The most likely reason is that you have one TLS certificate with multiple SubjectAltNames. This is what happens for example when you specify multiple names on one Let's Encrypt certificate. Only the first (CN) will be shown by the check.

If you instead have multiple certificates being served on one IP address using SNI then this should be working because BitFolk's https checks do use SNI by default. If it's showing the wrong name in this case, please contact Support to investigate.

Other

I don't want to use my main BitFolk credentials for this. Is there any other way?

Yes. A separate password database can be consulted just for this service.

There isn't a web interface for this yet, but if you'd like to email a password hash to Support then this can be added (you can encrypt the email with PGP if you like). Here's how to generate the password hash:

$ php -r 'echo password_hash("your_top_secret_password", PASSWORD_DEFAULT) . "\n";'
$2y$10$h3tvhPGLw0QBRp/X0pHBaO/982Br0Uvc2hwUgM1wiQNmjHEQGLGtS

Or:

$ htpasswd -nBC 10 foo
New password:
Re-type new password:
foo:$2y$10$NQ/L.XXXFi8sM6DzAi6MQOhvAVcaHboDuJovG0dBOGuI3AczzeeMi

(It is normal that these two hashes of the same password do not match)

Limitations of this approach
  • Your username has to remain the same.
  • The BitFolk LDAP directory is consulted first so if you accidentally provide the normal BitFolk password then it will still work.
  • For now you can't change the password without contacting Support.

Which IP addresses will BitFolk's monitoring checks come from?

Checks may come from any of:

  • 85.119.80.238
  • 85.119.80.244
  • 2001:ba8:1f1:f25d::/64

Why don't I have different host objects for IPv4 and IPv6 like I did with Nagios?

It's much easier with the new system (Icinga) to have both IPv4 and IPv6 on the same host object.

Why don't I have a ping6 check?

Your monitoring setup has been copied over from the old system.
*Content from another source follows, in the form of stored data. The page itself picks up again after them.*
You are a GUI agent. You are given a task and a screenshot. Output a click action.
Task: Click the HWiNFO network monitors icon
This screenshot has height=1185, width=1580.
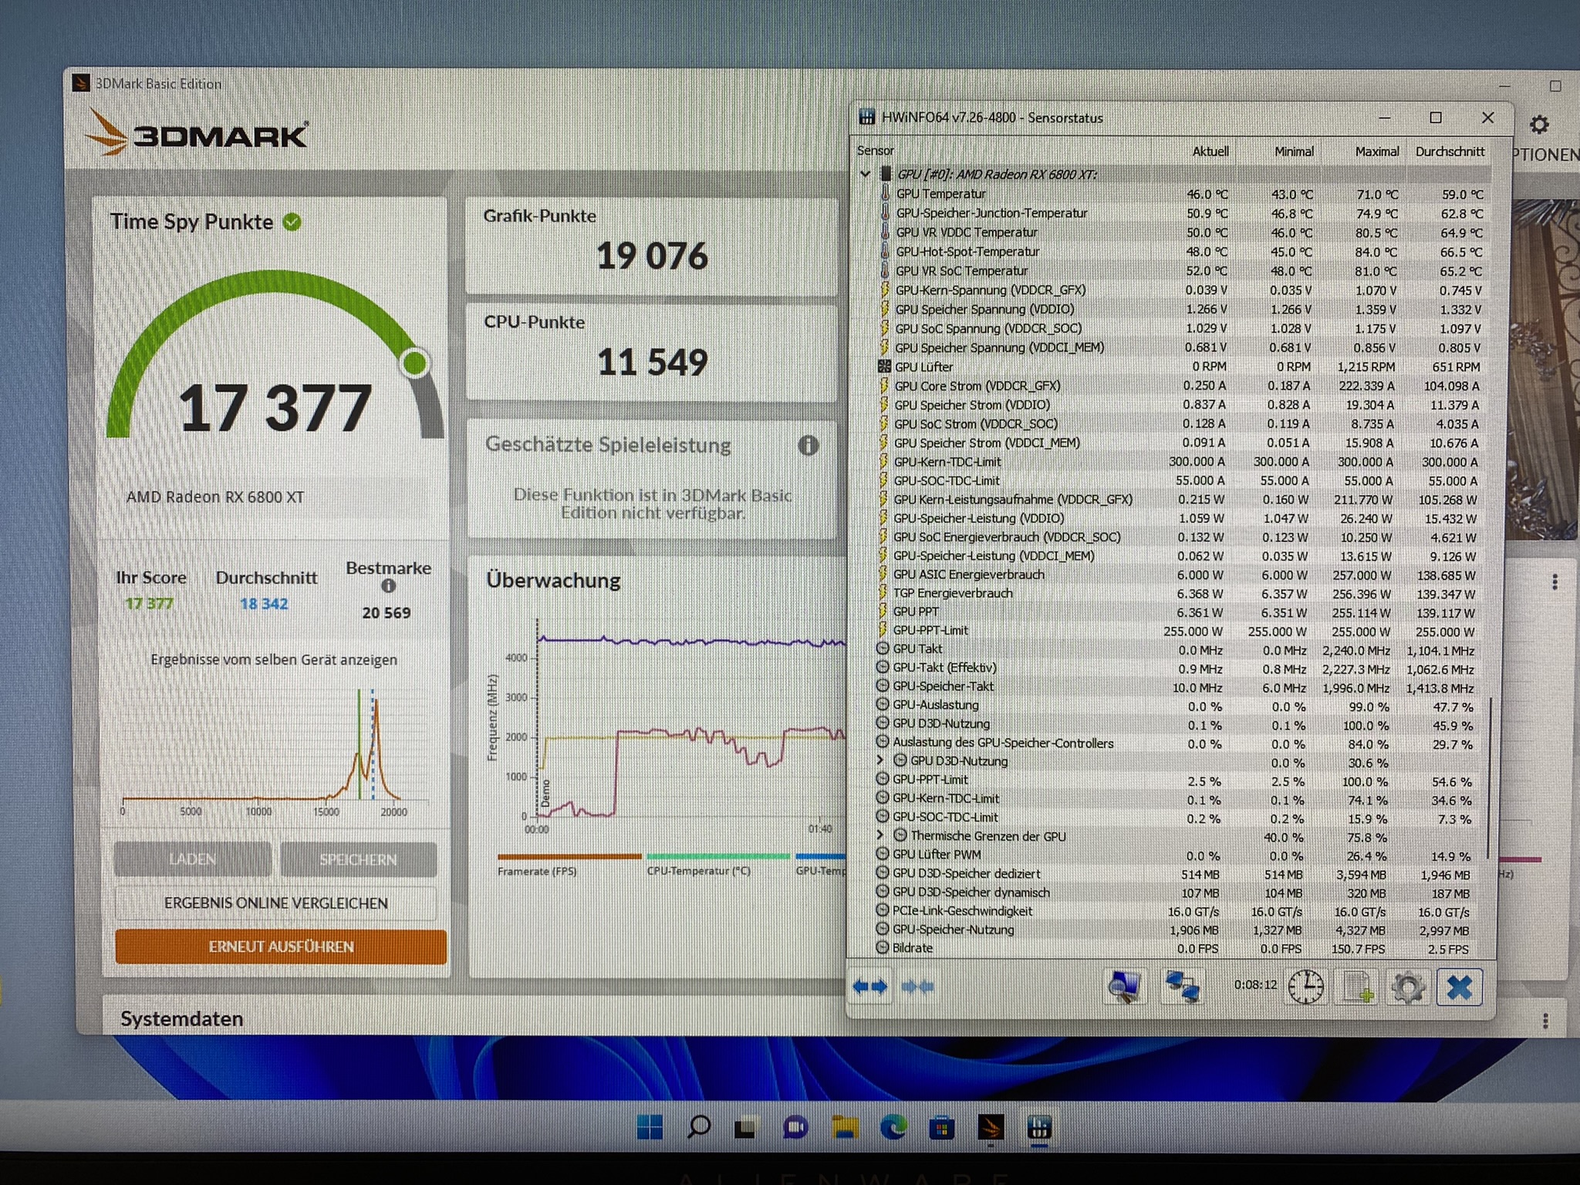[1182, 987]
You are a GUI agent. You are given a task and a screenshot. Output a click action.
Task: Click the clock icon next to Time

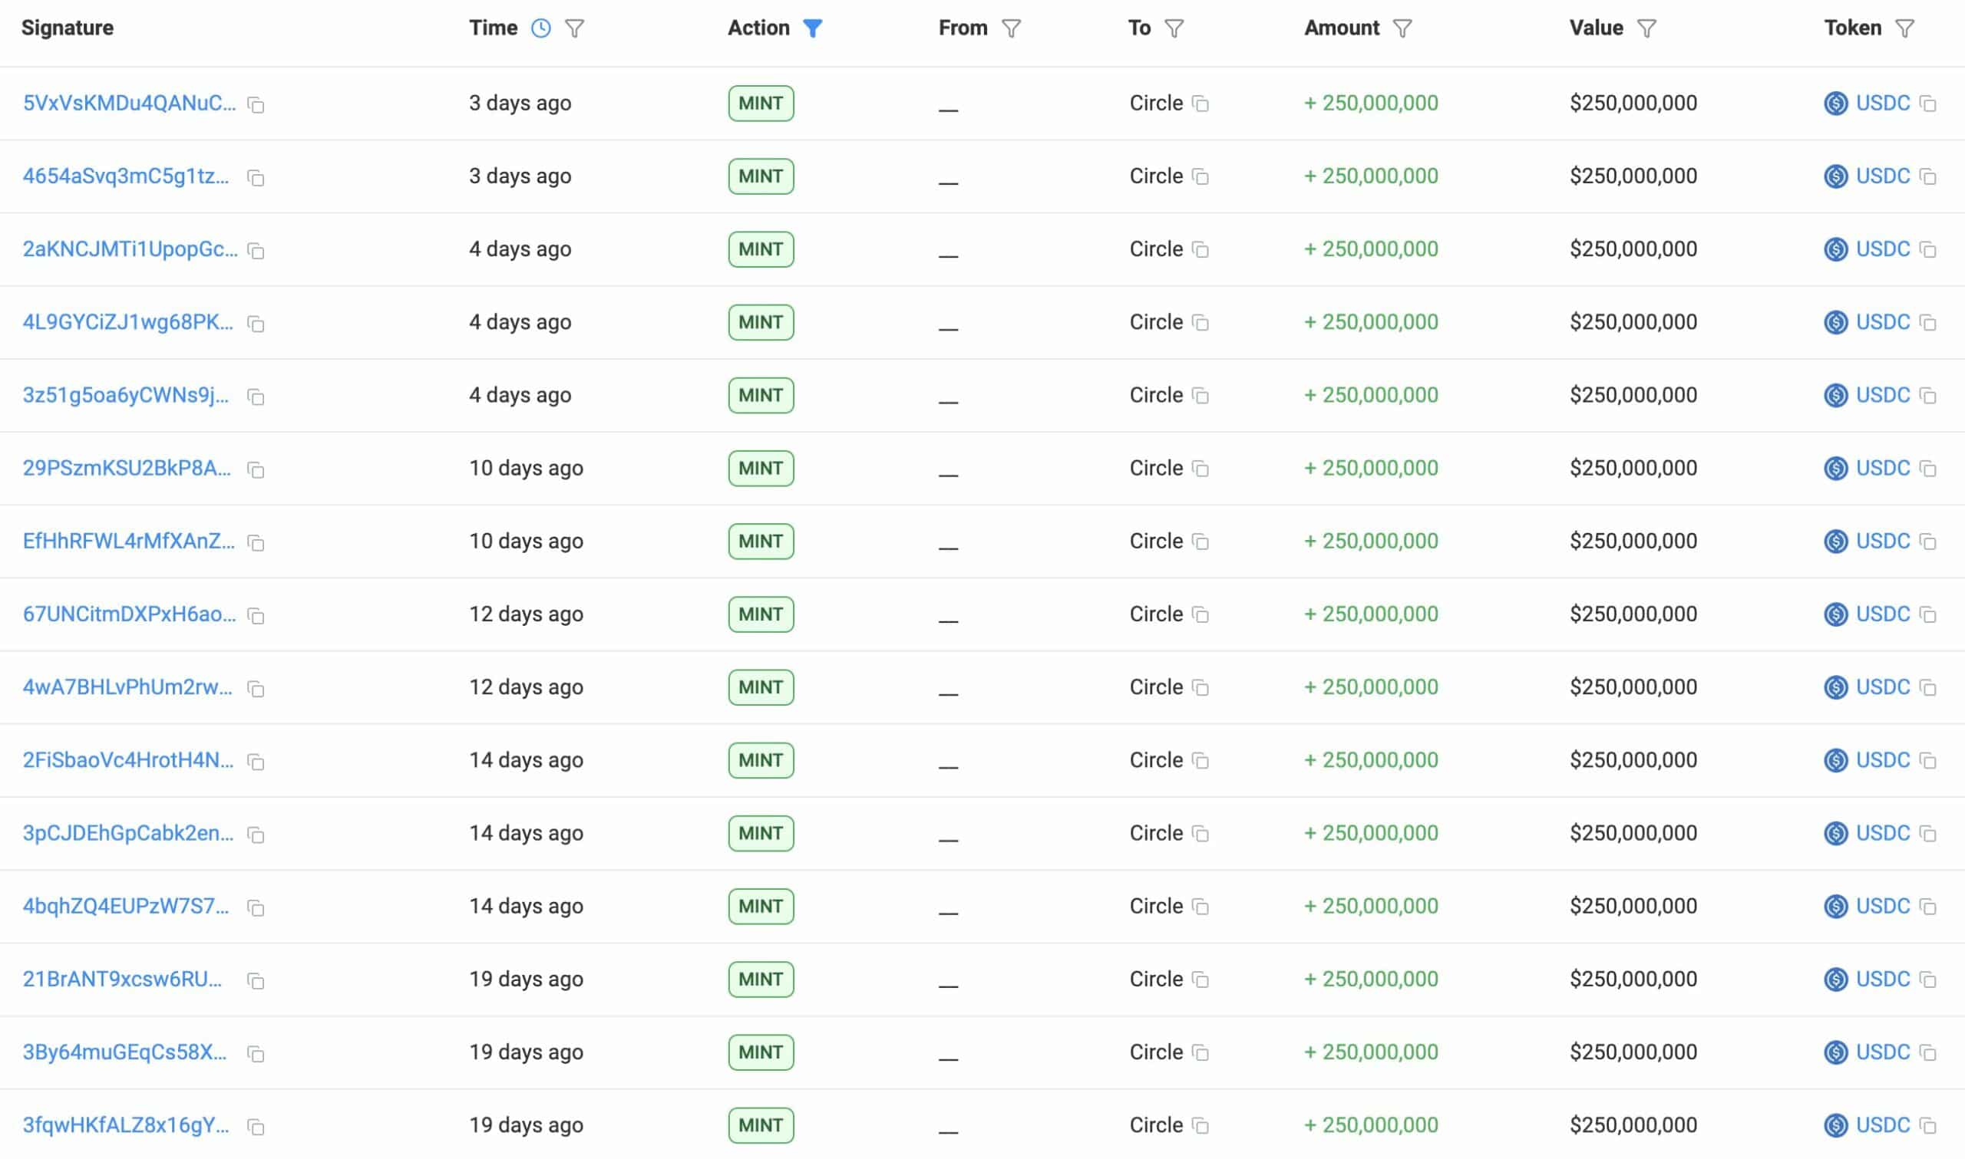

Many customers only had ping4 checks even when they had working IPv6 (all BitFolk customers have IPv6, but not all of them use it!). If you'd like a ping6 check added, please contact Support.

Can you alert me by some other means than email?

Possibly. Please contact Support to discuss your needs. One customer does have Pushover notifications set up.

Also bear in mind that anything which can turn emails into another kind of alert can be used by adding them as a contact in the Alerting role. There are several customers who have alerts sent to an email-to-SMS gateway service that they have provided themselves.